[BEGIN Document section]

← All incidents

[Eval][v2][en] Order service OOM crashloop following v3.7 deploy

service: order-svccreated: 5/25/2026, 10:21:02 PM

Raw incident context

Time: 09:15 UTC. order-svc pods entering CrashLoopBackOff with OOMKilled exit reason.

Kubernetes:
- Pods: 12 total, 3 currently OOMKilled, 9 running
- Memory limit: 512Mi, requests: 256Mi
- Recent restarts/hour: 18 (up from baseline of 0–1)
- HPA scaling has hit max replicas (12)

Memory trend (last 24h):
- Steady linear growth from 180Mi at 04:00 UTC to 500Mi at 09:00 UTC, then crash
- Pre-deploy baseline: stable at 200Mi indefinitely

Deploy history:
- 04:00 UTC — order-svc v3.7 deployed (rolling, 100% complete by 04:08)
- Changelog: "switched JSON parser to fast-json-stringify; added in-process request cache (Map-based, no eviction)"

Logs:
- No FATAL/ERROR pattern; pods exit silently
- Heap profile from one captured pod shows: ~340Mi held by Map keyed on request ID, never cleared

On-call:
- 09:12 — first OOMKilled pod
- 09:14 — pager
- 09:16 — service still serving most traffic via remaining pods; checkout success rate dipped from 99.7% → 96.8%

Summary

SEV1

order-svc pods are being OOMKilled every ~20 minutes due to a memory leak introduced in v3.7. The leak is caused by an in-process request cache (Map-based, no eviction) that grows unboundedly. 3 of 12 pods are in CrashLoopBackOff, p99 latency is degraded, and checkout success rate dropped from 99.7% to 96.8%. Immediate mitigation is to roll back the deployment or reduce memory pressure.

Severity reasoning: User-facing outage: error rate > 1% (3% requests timing out, checkout success rate 96.8% < 99%) for >5 min, revenue path broken (checkout failures), and risk of full outage if remaining pods also OOM.

deepseek-chat·prompt v2·output: en·11936ms

Root cause hypotheses

  • highIn-process request cache (Map-based, no eviction) introduced in v3.7 causes unbounded memory growth.

    Evidence: Heap profile from captured pod shows ~340Mi held by Map keyed on request ID, never cleared. Memory trend shows linear growth from 180Mi to 500Mi over 5 hours, then crash.

  • mediumMemory limit (512Mi) is too low for the new JSON parser (fast-json-stringify) which may allocate more memory per request.

[END Document section]

-- Requirements --
**1.** In the incident report, what memory limit is set for the order-svc pods?
**2.** Decide whether each statement below agrees with the incident report, answering yes or no and quoting the words from the report that settle it. (a) Before the v3.7 deploy, order-svc memory held steady at 200Mi. (b) The logs show a FATAL or ERROR pattern before the pods exit. (c) The pager went off at 09:14.
**3.** Reproduce word for word the part of the incident report starting with "Root cause hypotheses" and going on through "memory per request.".

[BEGIN Supplied information]

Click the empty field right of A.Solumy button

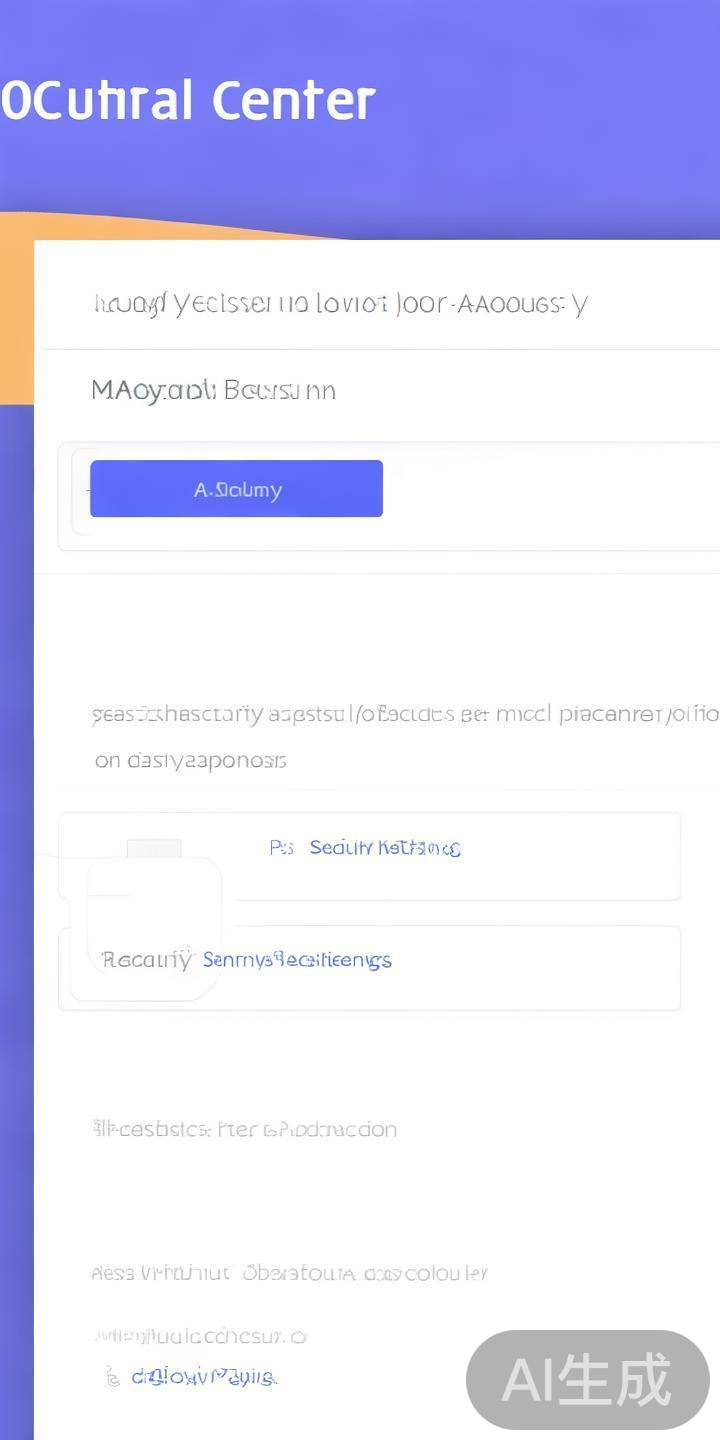[550, 489]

[END Supplied information]

-- Solutions per task --
**1.** 512Mi

**2.**
(a) Yes: "Pre-deploy baseline: stable at 200Mi indefinitely"
(b) No: "No FATAL/ERROR pattern; pods exit silently"
(c) Yes: "09:14 — pager"

**3.**
Root cause hypotheses

  • highIn-process request cache (Map-based, no eviction) introduced in v3.7 causes unbounded memory growth.

    Evidence: Heap profile from captured pod shows ~340Mi held by Map keyed on request ID, never cleared. Memory trend shows linear growth from 180Mi to 500Mi over 5 hours, then crash.

  • mediumMemory limit (512Mi) is too low for the new JSON parser (fast-json-stringify) which may allocate more memory per request.